At the off-site, there were about 75 people of varying degrees of seniority, ranging from field supervisors to senior execs. i gave the assignment, one of those group priority exercises whereby you rank a list of items individually and then as a group and compare (sort of a “wisdom of crowds” exercise to show that “we” is smarter than “me”). this specific exercise required you to rank 25 items with which you’ve crashed on the moon in relation to how important they were to your survival. nasa had compiled the correct ranking, so there was a clear answer.

I did the exercise with a twist. at each table i put a ringer. i gave the lowest-ranking person the answer. it was their job to convince the command-control types they knew the right answer.

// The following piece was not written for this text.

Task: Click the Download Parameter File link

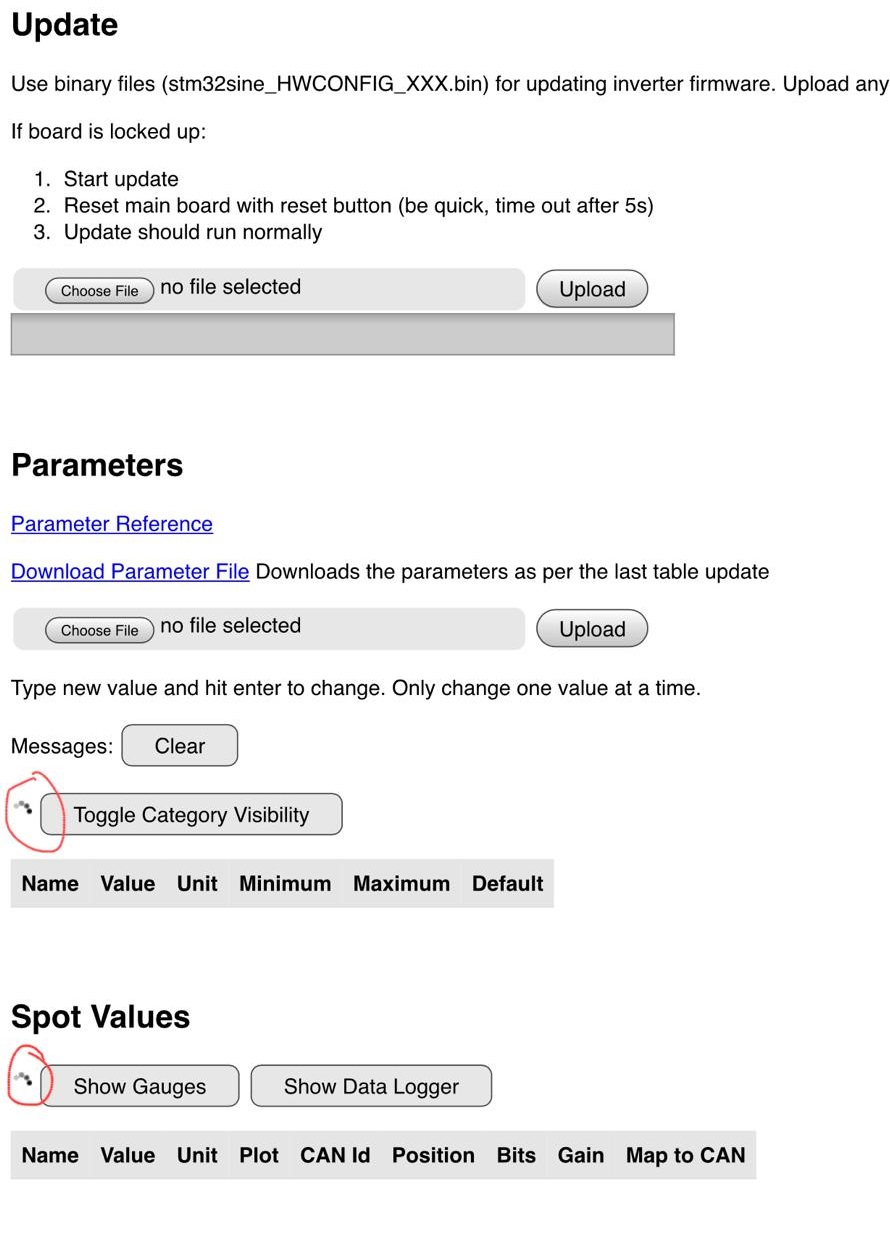Action: (130, 572)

During the group exercise, NOT A SINGLE CORRECT ANSWER GOT HEARD.

After debriefing the exercise in the regular way, i had each person to whom i had given the correct answer stand up. i announced that these individuals had offered the right answer, but their ideas had been stifled, mostly due to their source and stature and seniority, or lack thereof.

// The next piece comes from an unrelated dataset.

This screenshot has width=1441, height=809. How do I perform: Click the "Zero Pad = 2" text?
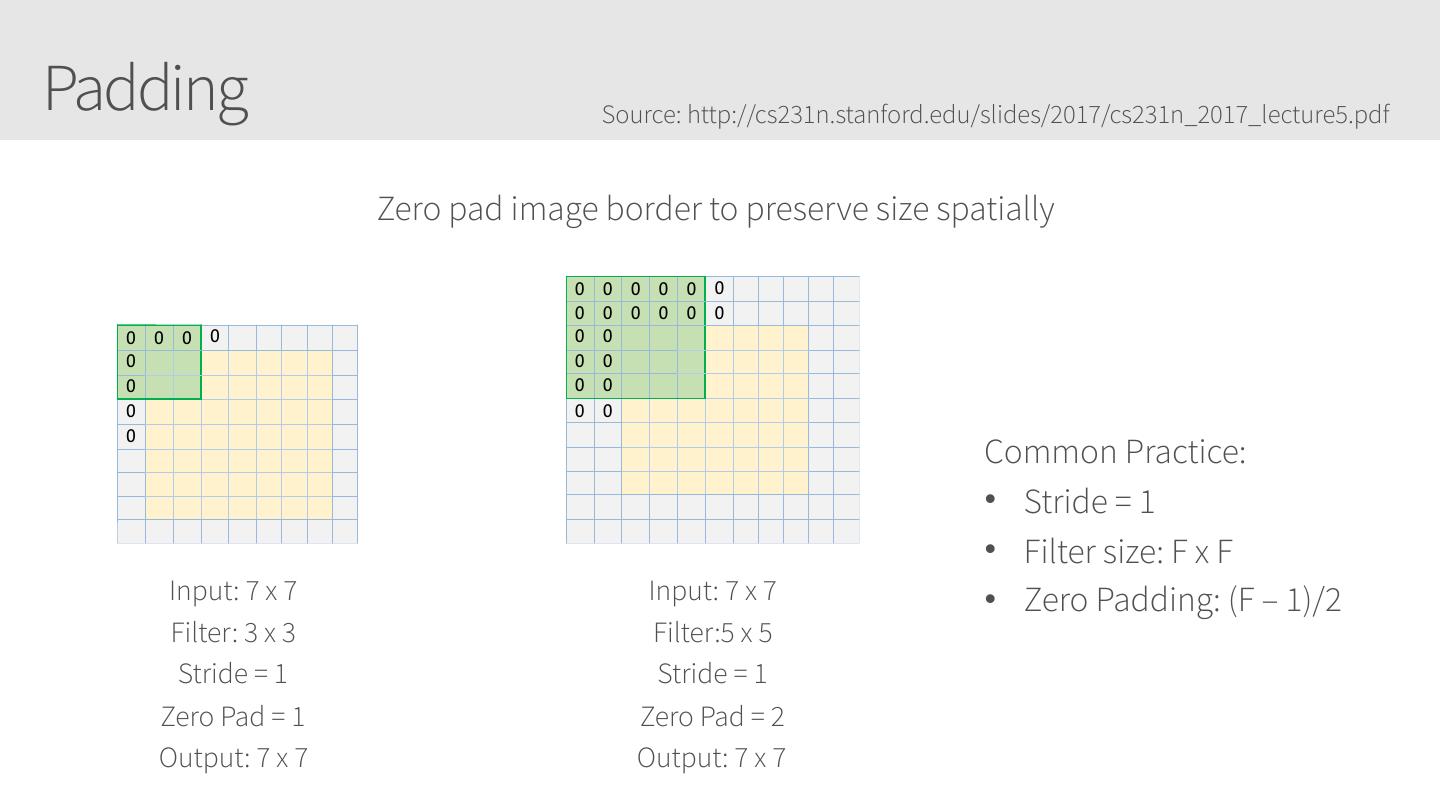click(x=712, y=716)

I wish i had a camera to catch the red-faced managers.

This is a good example illustrating repeated failure of collective intelligence. Matt suggests that in collective problem-solving workshops groups discuss the right answer and still commonly propose the wrong one as the chosen solution, “because members second-guess, stifle, dismiss and even distrust their own genius.”

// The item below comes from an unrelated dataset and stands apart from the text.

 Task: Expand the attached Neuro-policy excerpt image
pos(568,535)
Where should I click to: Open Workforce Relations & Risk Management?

Collective problem solving involves iterated innovation and selection of solutions. In his experiment, Matt decoupled the two by ensuring that the right solution was injected into the pool of solutions that group considered and yet he repeatedly observed that the group rejected the right solution. Apparently, the group evaluation of ideas was seriously biased towards accepting the inferior ideas of the senior members at the expense of other ideas, i.e. the senior status of the idea source overweighted the intrinsic merits of the idea. This is an example of subjective selectionist bias. Another common type of bias is temporal bias. For example, solutions proposed earlier can be preferred to solutions proposed later (or the other way around).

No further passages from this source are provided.